- **Saved entries**:
- Opening Delimiter -

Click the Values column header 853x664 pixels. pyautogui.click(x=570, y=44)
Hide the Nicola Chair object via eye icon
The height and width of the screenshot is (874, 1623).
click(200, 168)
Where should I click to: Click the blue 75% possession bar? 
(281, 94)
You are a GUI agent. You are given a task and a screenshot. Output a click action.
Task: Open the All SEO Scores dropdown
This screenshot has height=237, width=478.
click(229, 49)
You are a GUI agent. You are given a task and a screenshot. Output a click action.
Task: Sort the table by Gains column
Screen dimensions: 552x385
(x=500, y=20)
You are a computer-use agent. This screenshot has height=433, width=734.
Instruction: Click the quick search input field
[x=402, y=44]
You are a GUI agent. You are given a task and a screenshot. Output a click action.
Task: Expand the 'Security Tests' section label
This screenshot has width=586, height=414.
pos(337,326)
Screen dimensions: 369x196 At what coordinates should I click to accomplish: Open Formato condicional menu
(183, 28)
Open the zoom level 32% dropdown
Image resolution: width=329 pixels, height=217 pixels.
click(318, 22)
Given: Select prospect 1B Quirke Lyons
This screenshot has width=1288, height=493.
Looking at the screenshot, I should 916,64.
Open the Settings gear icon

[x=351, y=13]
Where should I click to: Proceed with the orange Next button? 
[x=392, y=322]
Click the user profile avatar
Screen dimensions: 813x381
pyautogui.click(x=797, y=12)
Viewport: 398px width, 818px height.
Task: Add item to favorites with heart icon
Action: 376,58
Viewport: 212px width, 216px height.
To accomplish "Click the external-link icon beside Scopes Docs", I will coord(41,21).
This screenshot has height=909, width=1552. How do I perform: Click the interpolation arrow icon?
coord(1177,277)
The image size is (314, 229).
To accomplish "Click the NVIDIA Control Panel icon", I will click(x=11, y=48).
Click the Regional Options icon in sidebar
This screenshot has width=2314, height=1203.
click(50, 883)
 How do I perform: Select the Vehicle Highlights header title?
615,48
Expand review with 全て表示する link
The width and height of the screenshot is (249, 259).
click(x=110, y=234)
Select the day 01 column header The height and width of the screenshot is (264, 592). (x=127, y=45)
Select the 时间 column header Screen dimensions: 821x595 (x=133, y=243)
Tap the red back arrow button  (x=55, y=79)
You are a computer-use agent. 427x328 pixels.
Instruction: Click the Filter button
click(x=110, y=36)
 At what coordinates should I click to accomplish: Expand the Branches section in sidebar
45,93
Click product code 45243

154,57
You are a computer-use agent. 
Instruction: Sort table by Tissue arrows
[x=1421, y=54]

- Closing Delimiter -

- **How to complete this task**: Taking the entries above, write out exactly the lines starting with the line containing "This screenshot has width=586, height=414." and going on through the line containing "Given: Select prospect 1B Quirke Lyons", both included, and nothing else.

- **Problem solution**:
This screenshot has width=586, height=414.
pos(337,326)
Screen dimensions: 369x196 At what coordinates should I click to accomplish: Open Formato condicional menu
(183, 28)
Open the zoom level 32% dropdown
Image resolution: width=329 pixels, height=217 pixels.
click(318, 22)
Given: Select prospect 1B Quirke Lyons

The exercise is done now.